If you are using Qualimap on Unix server without X11 system, make sure that the DISPLAY environment variable is unset. Otherwise this might result in problems when running Qualimap. Here is an instruction how to solve this issue.

To show available tools use command:

qualimap --help

There are certain options that are common to most of the command line tools:

-outdir <arg>                        Output folder for HTML report and raw
                                      data.
-outfile <arg>                       Output file for PDF report (default value
                                     is report.pdf).
-outformat <arg>                     Format of the ouput report (PDF or HTML,
                                      default is HTML).

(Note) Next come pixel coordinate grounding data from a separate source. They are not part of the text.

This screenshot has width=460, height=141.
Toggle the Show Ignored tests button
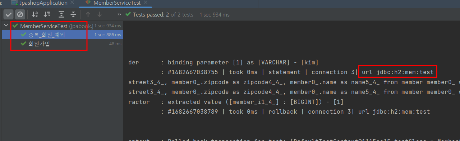click(x=20, y=14)
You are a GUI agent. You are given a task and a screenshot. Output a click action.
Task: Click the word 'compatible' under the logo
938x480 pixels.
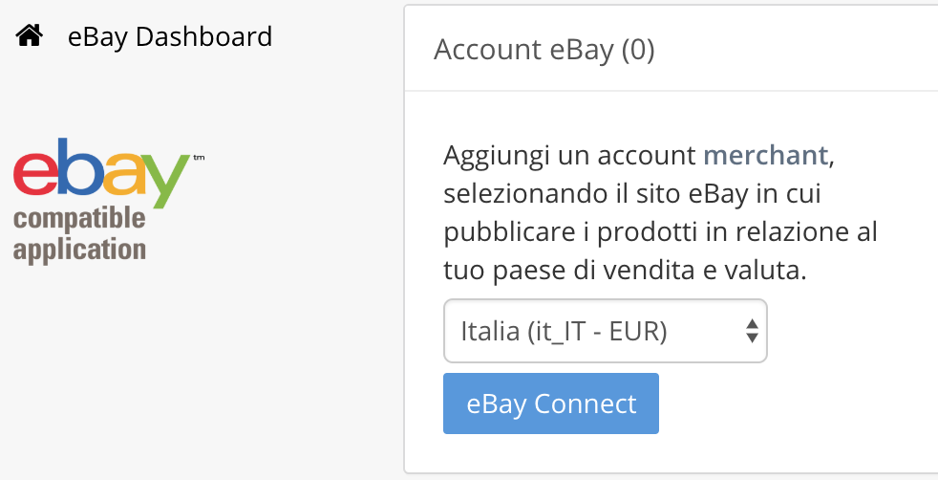pos(79,221)
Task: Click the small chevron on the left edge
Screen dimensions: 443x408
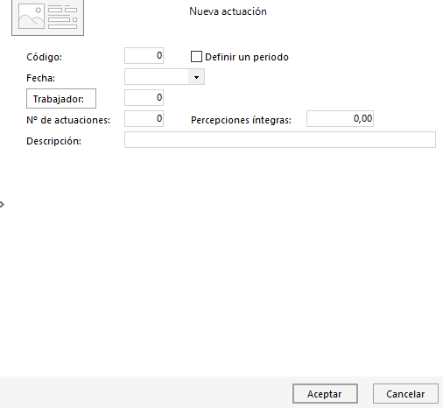Action: [x=2, y=204]
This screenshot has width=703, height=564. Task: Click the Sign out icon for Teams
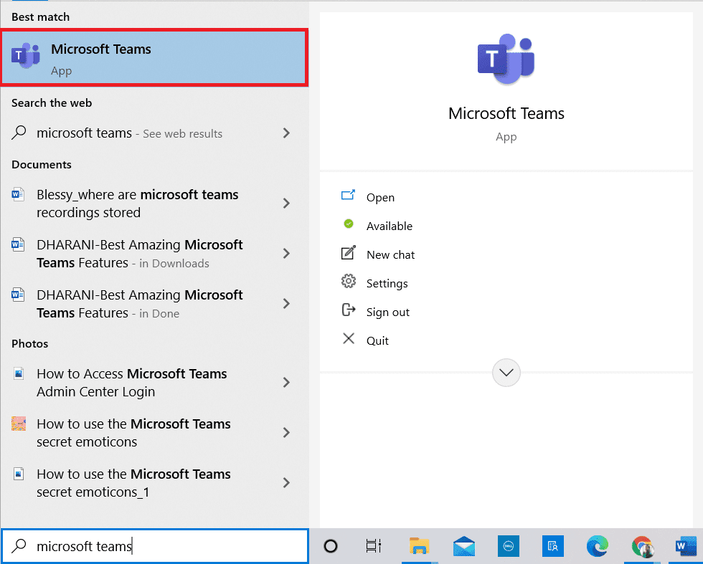[x=349, y=312]
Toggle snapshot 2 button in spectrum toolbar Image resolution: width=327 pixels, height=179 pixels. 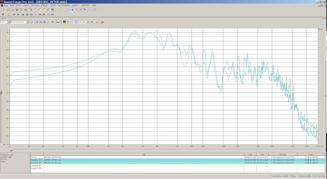pos(83,22)
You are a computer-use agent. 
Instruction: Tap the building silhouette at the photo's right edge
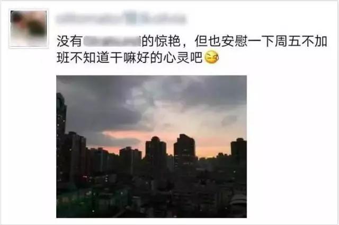(239, 151)
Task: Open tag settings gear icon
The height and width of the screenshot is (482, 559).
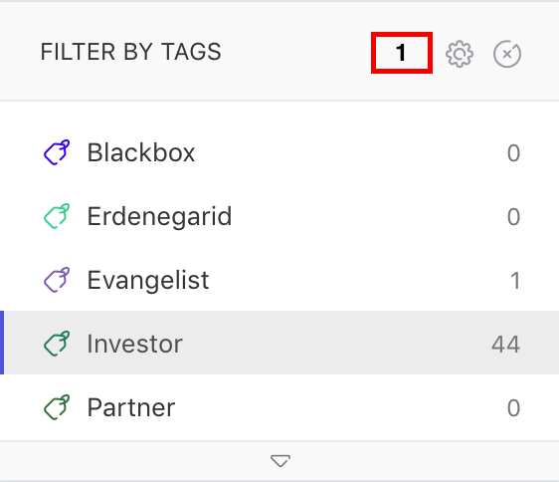Action: (x=460, y=54)
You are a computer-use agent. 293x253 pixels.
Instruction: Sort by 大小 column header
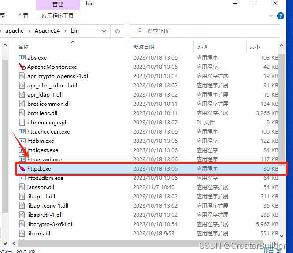(255, 47)
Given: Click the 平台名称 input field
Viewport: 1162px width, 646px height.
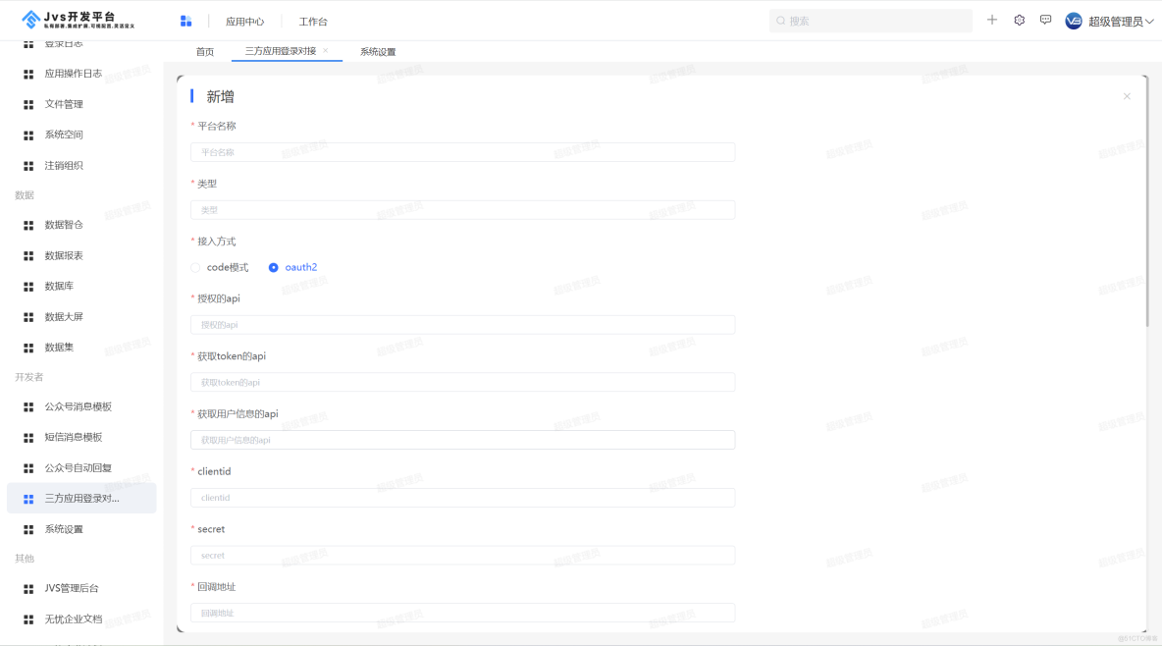Looking at the screenshot, I should (462, 152).
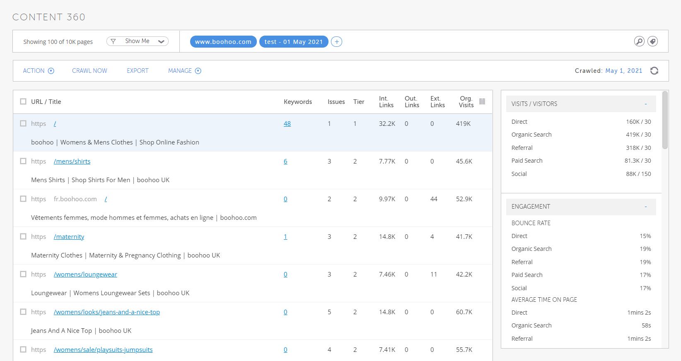681x361 pixels.
Task: Click CRAWL NOW
Action: 89,71
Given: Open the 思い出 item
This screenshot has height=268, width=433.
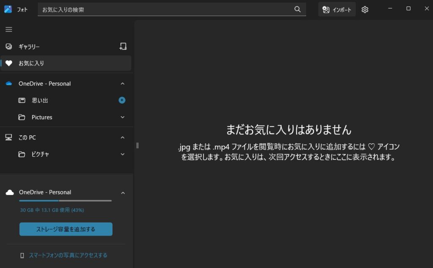Looking at the screenshot, I should [x=40, y=100].
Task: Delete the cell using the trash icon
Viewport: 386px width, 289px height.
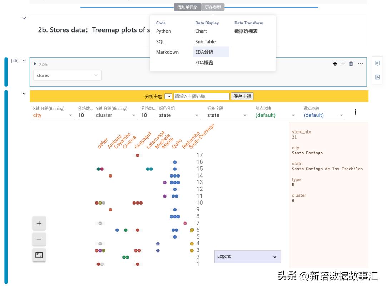Action: click(351, 64)

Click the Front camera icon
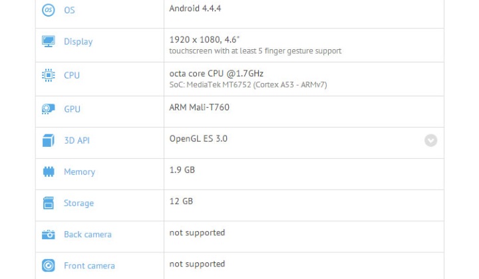coord(49,266)
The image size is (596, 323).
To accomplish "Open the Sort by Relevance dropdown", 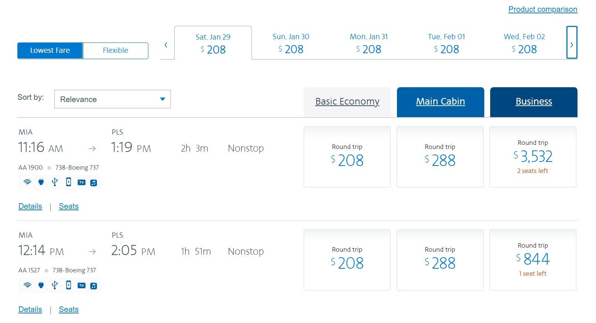I will [112, 99].
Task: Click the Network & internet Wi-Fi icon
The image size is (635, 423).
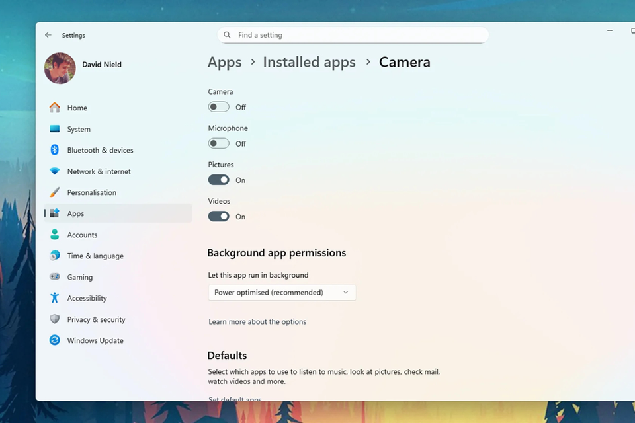Action: pyautogui.click(x=54, y=171)
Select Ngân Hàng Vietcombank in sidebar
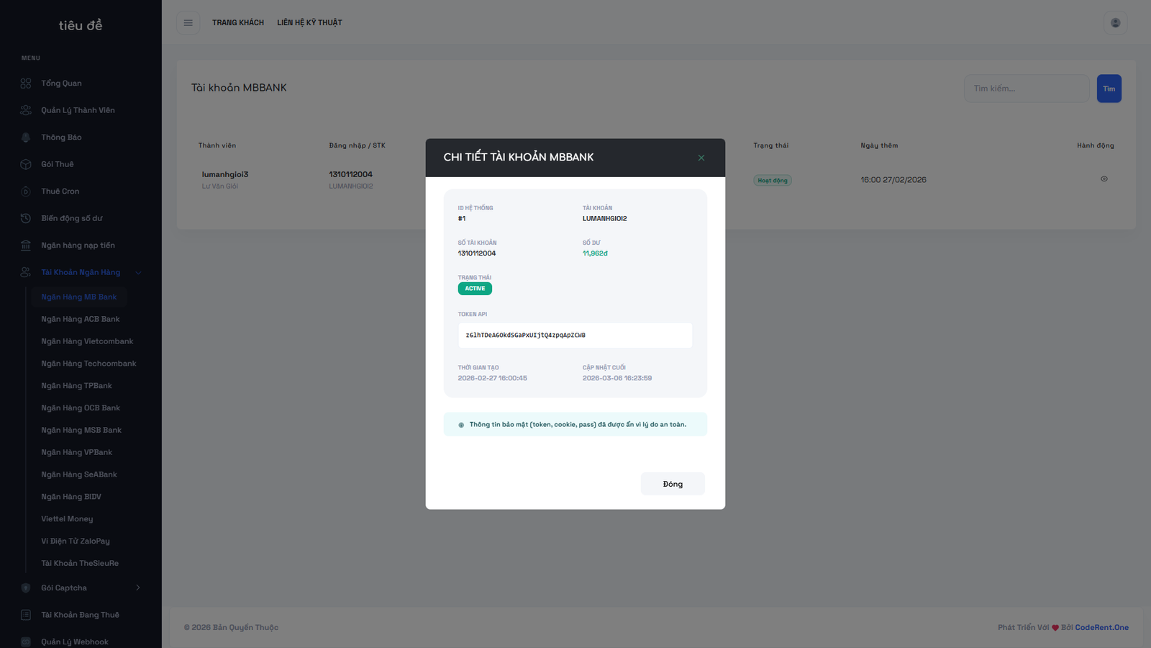 pos(87,341)
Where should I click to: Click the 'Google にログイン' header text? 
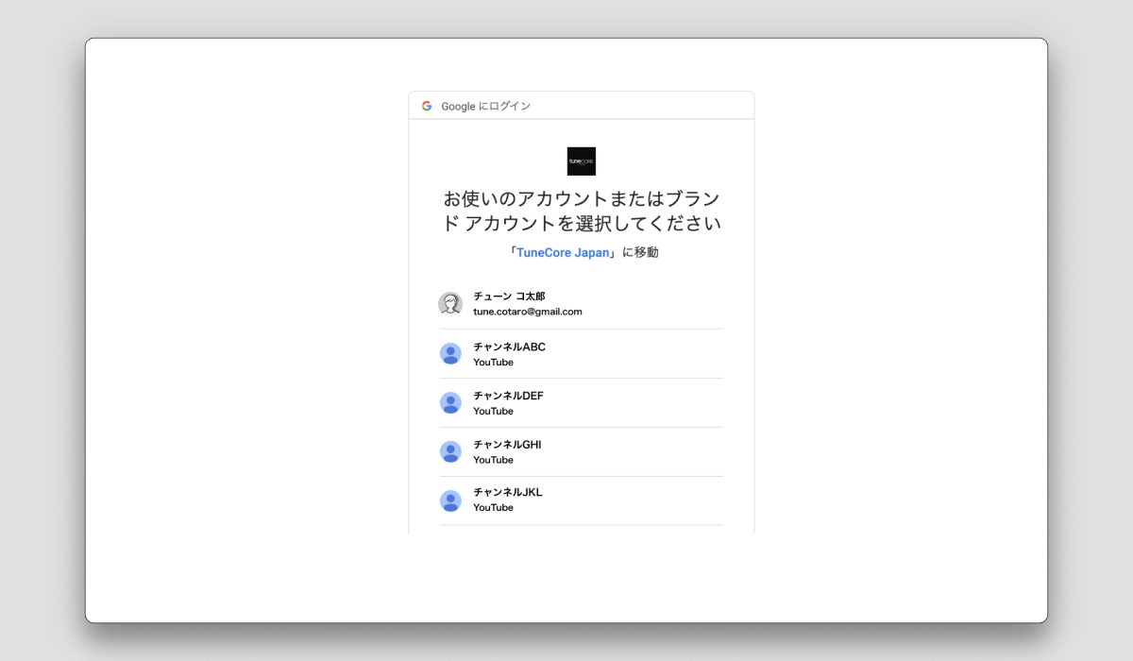[x=485, y=106]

These options allow to confugre output of Qualimap. -outdir option sets the output folder for HTML report and raw data:

qualimap bamqc -bam file.bam -outdir qualimap_results
If the -outfile option is given then the output will be produced in PDF format. In this case -outdir option controls only the path to raw data.

Example:

qualimap bamqc -bam file.bam -outfile result.pdf
It is also possible to explictily set output format by using option -outformat. In this case report will be saved in the output dir under default name.

Example:

qualimap bamqc -bam file.bam -outdir qualimap_results -outformat pdf
Additionally each tool has its own defaults for output directory name. Check tools’ description for details.

BAM QC

The following command allows to perform BAM QC analysis:

usage: qualimap bamqc -bam <arg> [-c] [-gd <arg>] [-gff <arg>] [-hm <arg>] [-nr
   <arg>] [-nt <arg>] [-nw <arg>] [-oc <arg>] [-os] [-outdir <arg>]
   [-outfile <arg>] [-outformat <arg>] [-p <arg>]
-bam <arg>                           Input mapping file in BAM format
-c,--paint-chromosome-limits         Paint chromosome limits inside charts
-cl,--cov-hist-lim <arg>             Upstream limit for targeted per-bin
                                  coverage histogram (default is 50X)
-dl,--dup-rate-lim <arg>             Upstream limit for duplication rate
                                  historgram (default is 50)
-gd,--genome-gc-distr <arg>          Species to compare with genome GC
                                  distribution. Possible values: HUMAN or
                                  MOUSE.
-gff,--feature-file <arg>            Feature file with regions of interest in
                                  GFF/GTF or BED format
-hm <arg>                            Minimum size for a homopolymer to be
                                  considered in indel analysis (default is
                                  3)
-ip,--collect-overlap-pairs          Activate this option to collect statistics
                                  of overlapping paired-end reads
-nr <arg>                            Number of reads analyzed in a chunk
                                  (default is 1000)
-nt <arg>                            Number of threads (default is 8)
-nw <arg>                            Number of windows (default is 400)
-oc,--output-genome-coverage <arg>   File to save per base non-zero coverage.
                                  Warning: large files are  expected for large
                                  genomes
-os,--outside-stats                  Report information for the regions outside
                                  those defined by feature-file  (ignored
                                  when -gff option is not set)
-outdir <arg>                        Output folder for HTML report and raw
                                  data.
-outfile <arg>                       Output file for PDF report (default value
                                  is report.pdf).
-outformat <arg>                     Format of the ouput report (PDF or HTML,
                                  default is HTML).
-p,--sequencing-protocol <arg>       Sequencing library protocol:
                                  strand-specific-forward,
                                  strand-specific-reverse or
                                  non-strand-specific (default)
-sd,--skip-duplicated             Activate this option to skip duplicate
                                  alignments from the analysis. If the
                                  duplicates are not flagged in BAM file,
                                  then they will be detected by Qualimap
                                  and can be selected for skipping.
-sdmode,--skip-dup-mode <arg>        Specific type of duplicated alignments to
                                  skip (if this option is activated).
                                  0 : only flagged duplicates (default)
                                  1 : only estimated by Qualimap
                                  2 : both flagged and estimated
The only required parameter is bam – the input mapping file.
If outdir is not provided, it will be created automatically in the same folder where BAM file is located.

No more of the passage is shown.